▶ [Task statement]:
An exact restatement of the data below, with the pictures removed, is the required answer.

Supplied entries Block Start

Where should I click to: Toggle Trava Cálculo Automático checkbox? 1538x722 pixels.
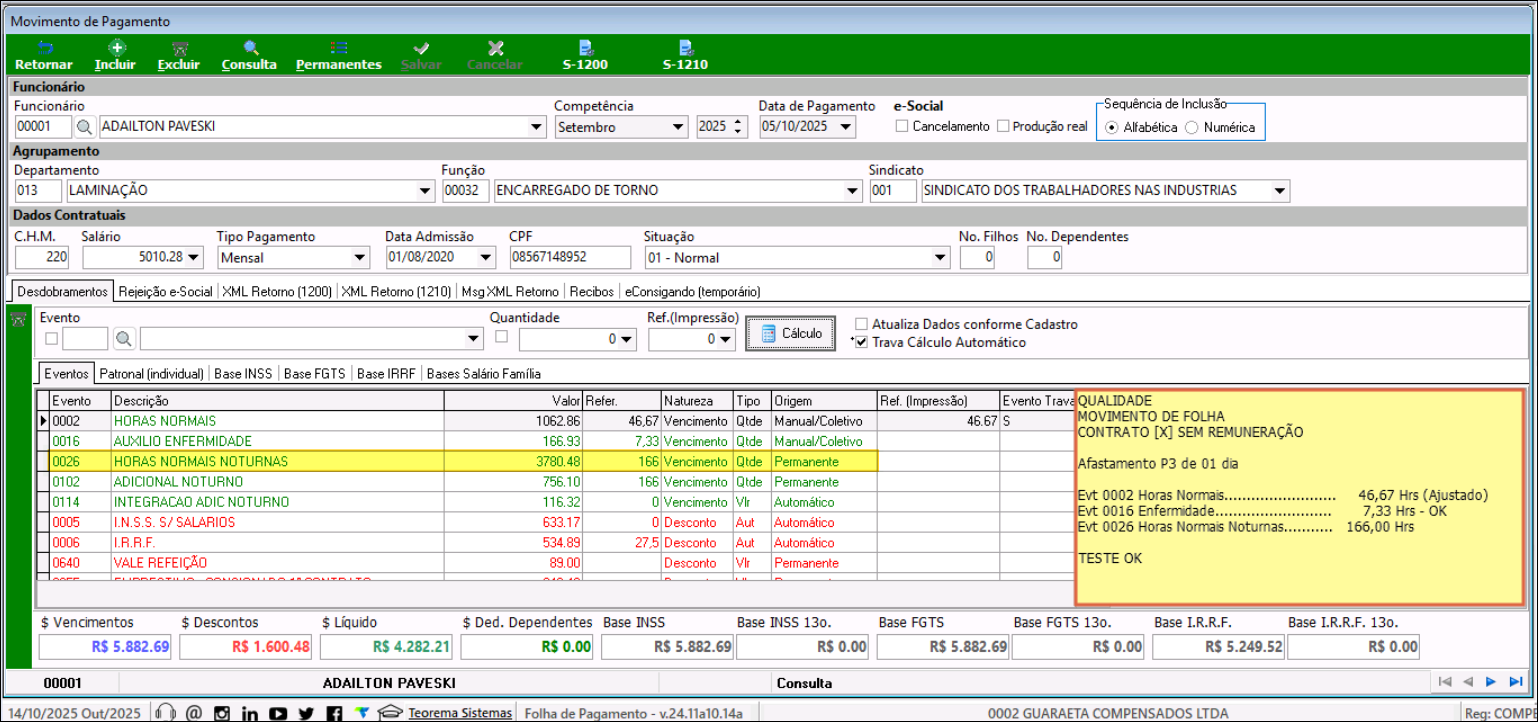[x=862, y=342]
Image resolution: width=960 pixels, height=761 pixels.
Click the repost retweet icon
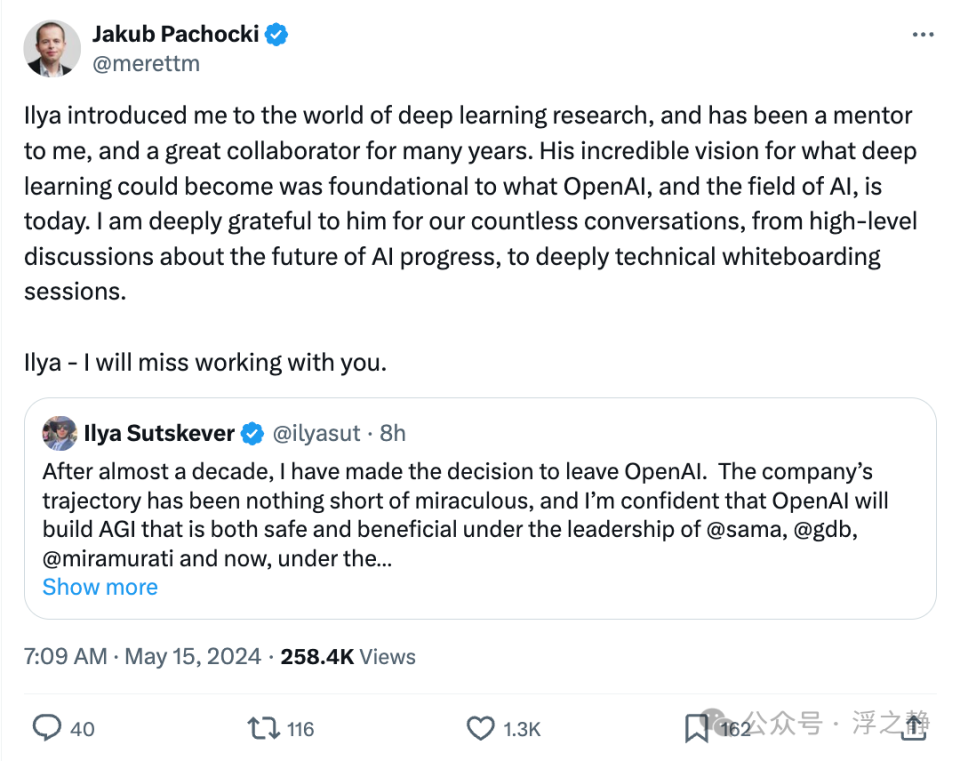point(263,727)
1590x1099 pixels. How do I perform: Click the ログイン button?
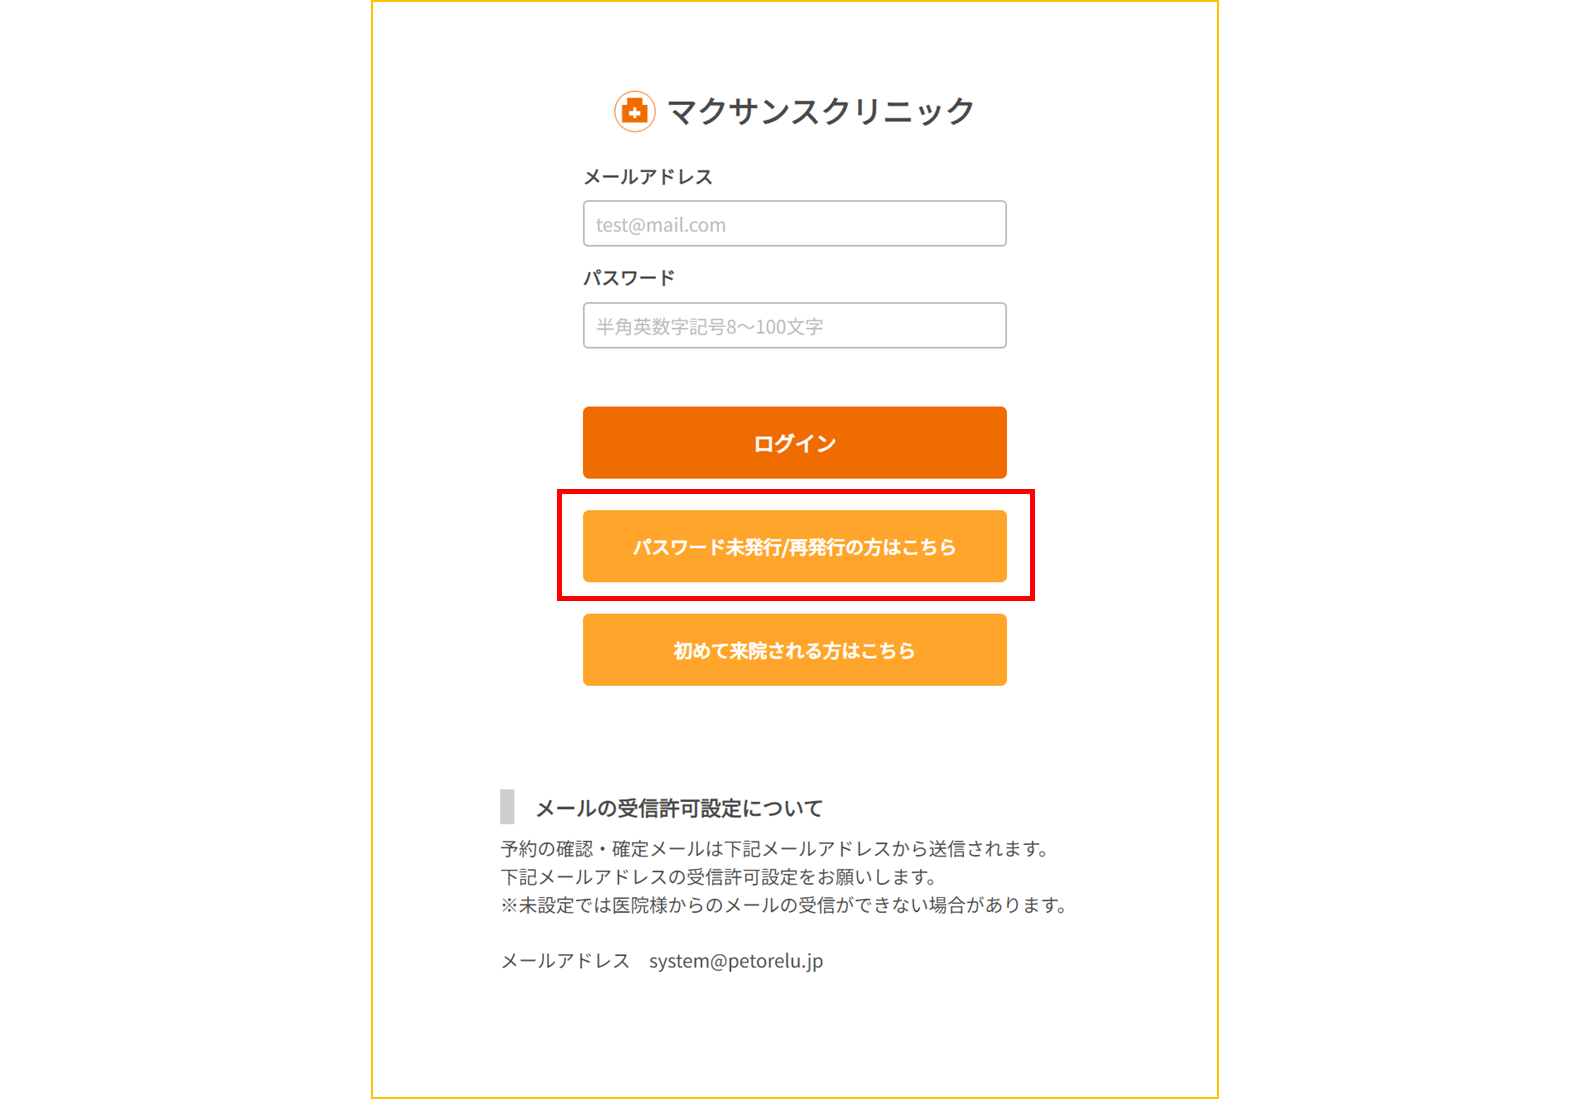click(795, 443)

Supplied entries Block End

▶ [Response box]:
Where should I click to: Toggle Trava Cálculo Automático checkbox? 1538x722 pixels.
[x=862, y=342]
Image resolution: width=960 pixels, height=761 pixels.
Click the repost retweet icon
point(263,727)
1590x1099 pixels. How do I perform: Click the ログイン button?
click(795, 443)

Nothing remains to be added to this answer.